━━━ Brano proposto ━━━

Report a cura di Andrea Intacchi
Fotografie ufficiali di I-Days
Stessa storia, stesso posto… stesso ippodromo.
Prendendo in prestito l’incipit di una delle canzoni più conosciute del sorprendentemente metallaro Max Pezzali, a poco più di due settimane dalla non memorabile serata messa a segno da James Hetfield e compagni (soprattutto a livello organizzativo), abbiamo messo nuovamente piede all’interno dell’Ippodromo La Maura.
L’occasione? In una fortunata – quanto causale, visto il periodo, giornata di sole – sono stati i Green Day a bollare, per la terza volta in carriera, la giornata numero tre degli I-Days meneghini. La band americana è tornata quindi in Italia a pochi mesi dalla loro ultima calata live: lo scorso novembre, infatti, erano apparsi in quel dei Magazzini Generali di Milano per una data a sorpresa, di fronte ad un manipolo di mille fortunati.

━━━

▶ Sfida
Spiega, in base al brano, perché il ritorno dei Green Day in Italia avviene "a pochi mesi dalla loro ultima calata live". Rispondi in una-tre frasi. L'elenco riportato più avanti non ha alcun ruolo in questo esercizio.

━━━ Materiale ━━━

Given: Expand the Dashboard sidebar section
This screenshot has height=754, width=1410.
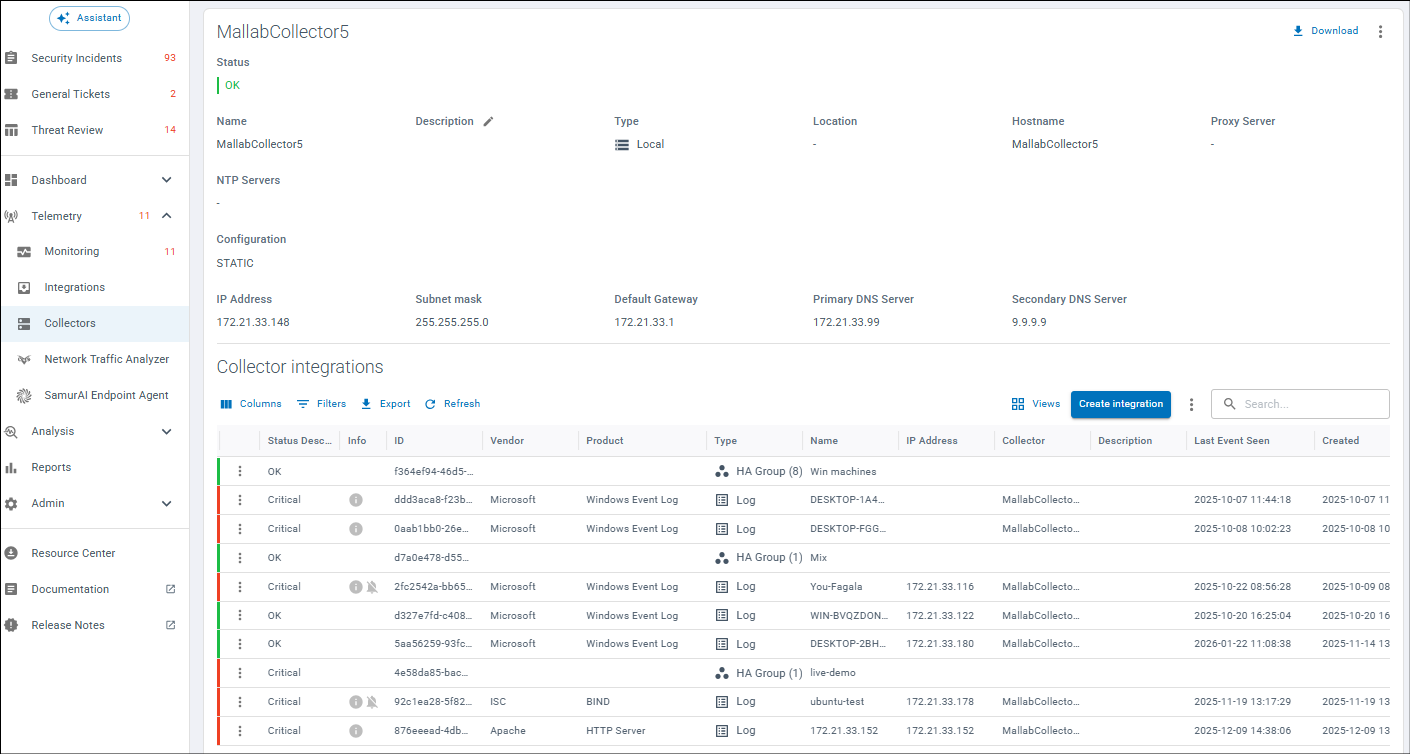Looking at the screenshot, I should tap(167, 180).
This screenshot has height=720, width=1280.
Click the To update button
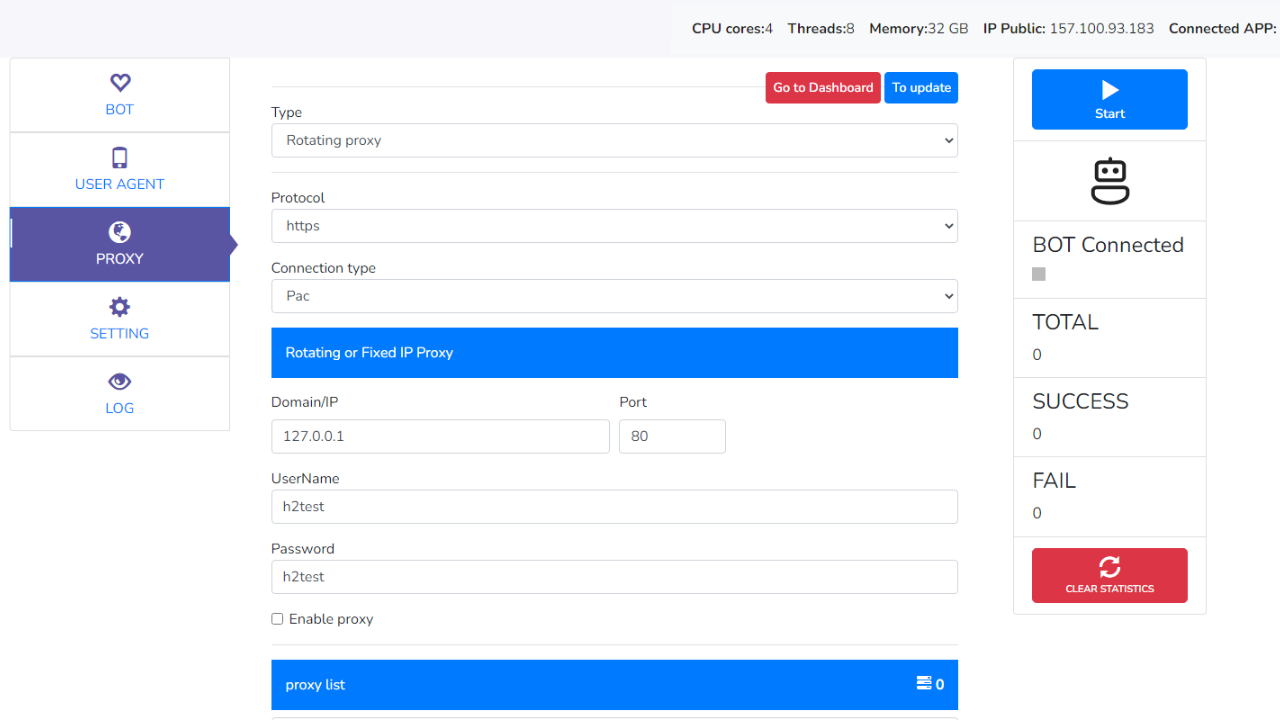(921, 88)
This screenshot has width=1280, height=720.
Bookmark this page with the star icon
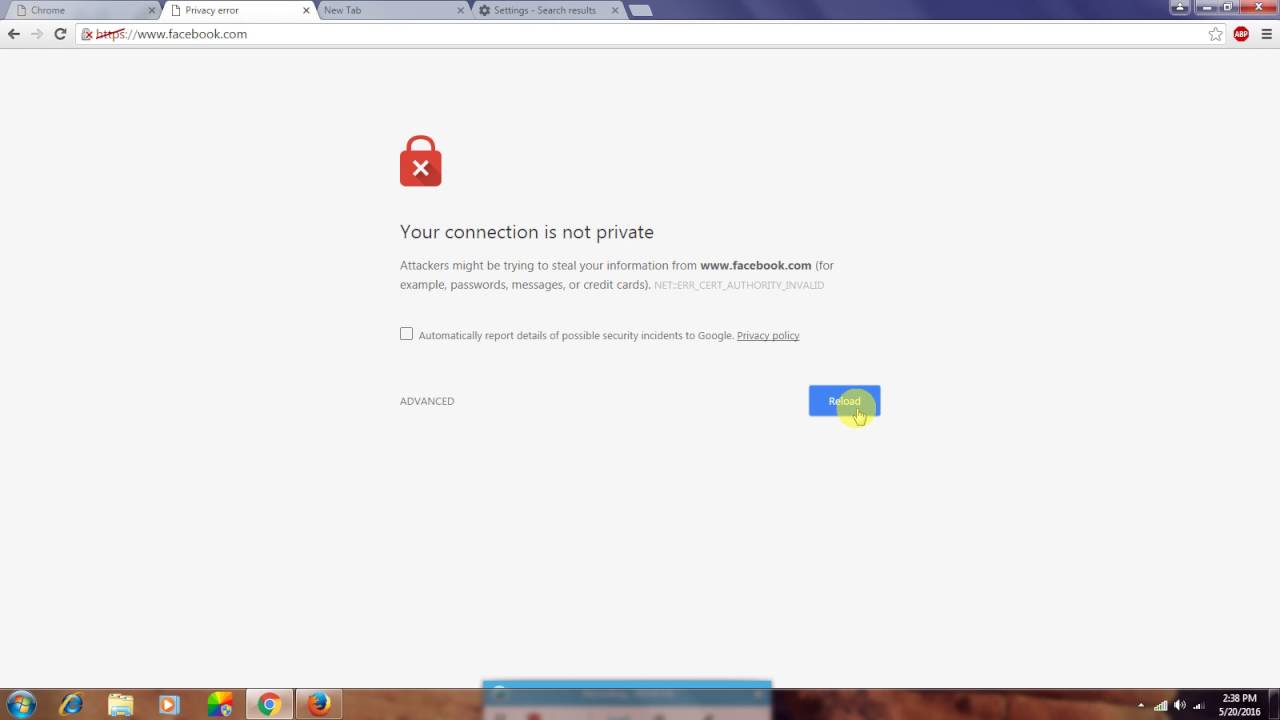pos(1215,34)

━━━
━━━ Materiale ━━━

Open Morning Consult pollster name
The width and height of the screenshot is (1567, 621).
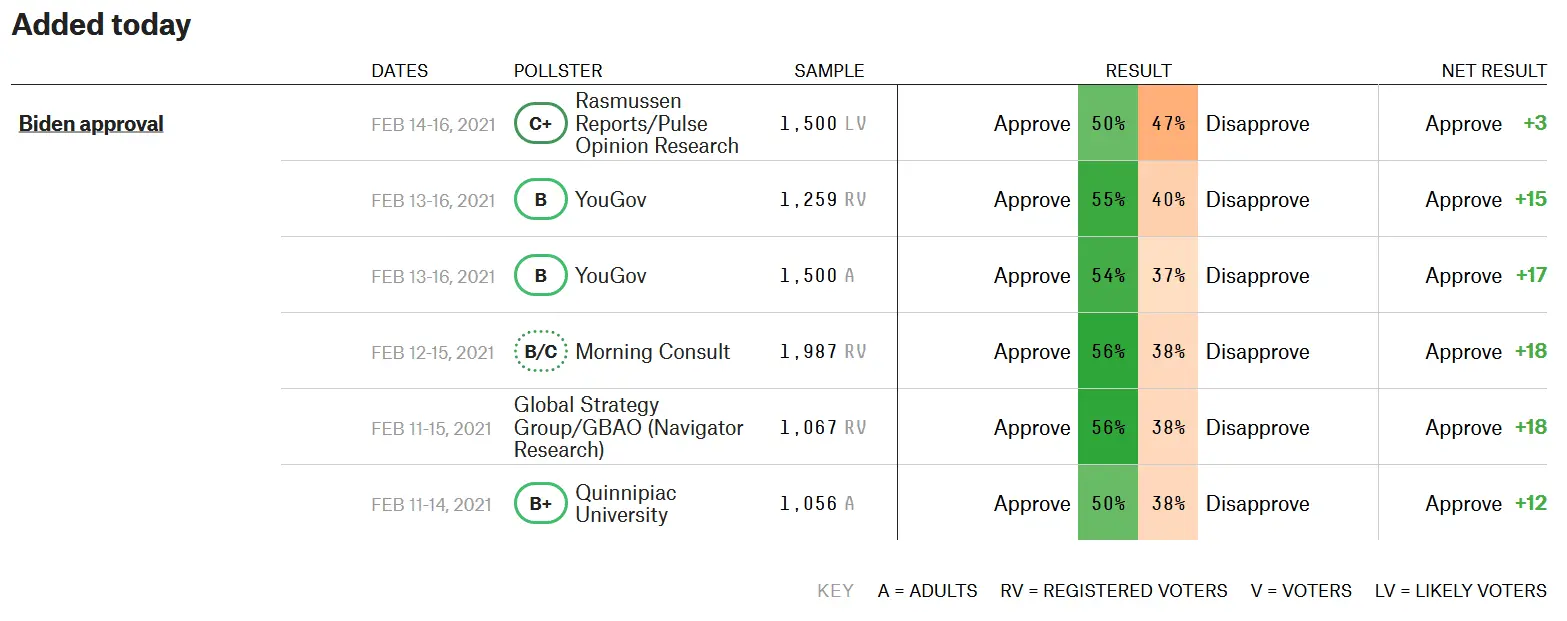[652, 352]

━━━
━━━ Materiale ━━━

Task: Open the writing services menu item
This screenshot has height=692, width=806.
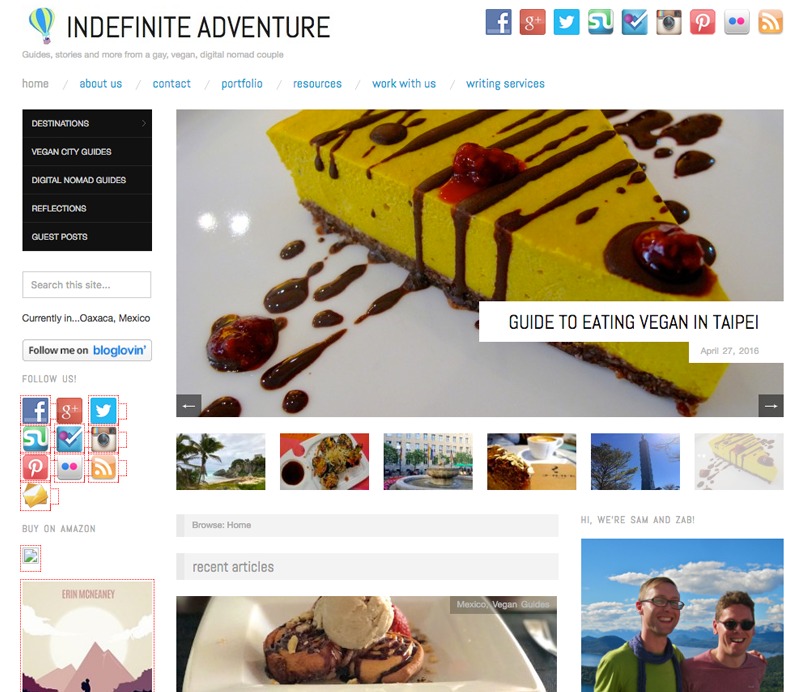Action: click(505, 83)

━━━

▶ Risposta svolta
Il novembre precedente la band si era esibita ai Magazzini Generali di Milano con una data a sorpresa, davanti a un gruppo di mille fortunati. Il concerto all'Ippodromo La Maura arriva quindi poco tempo dopo quell'esibizione.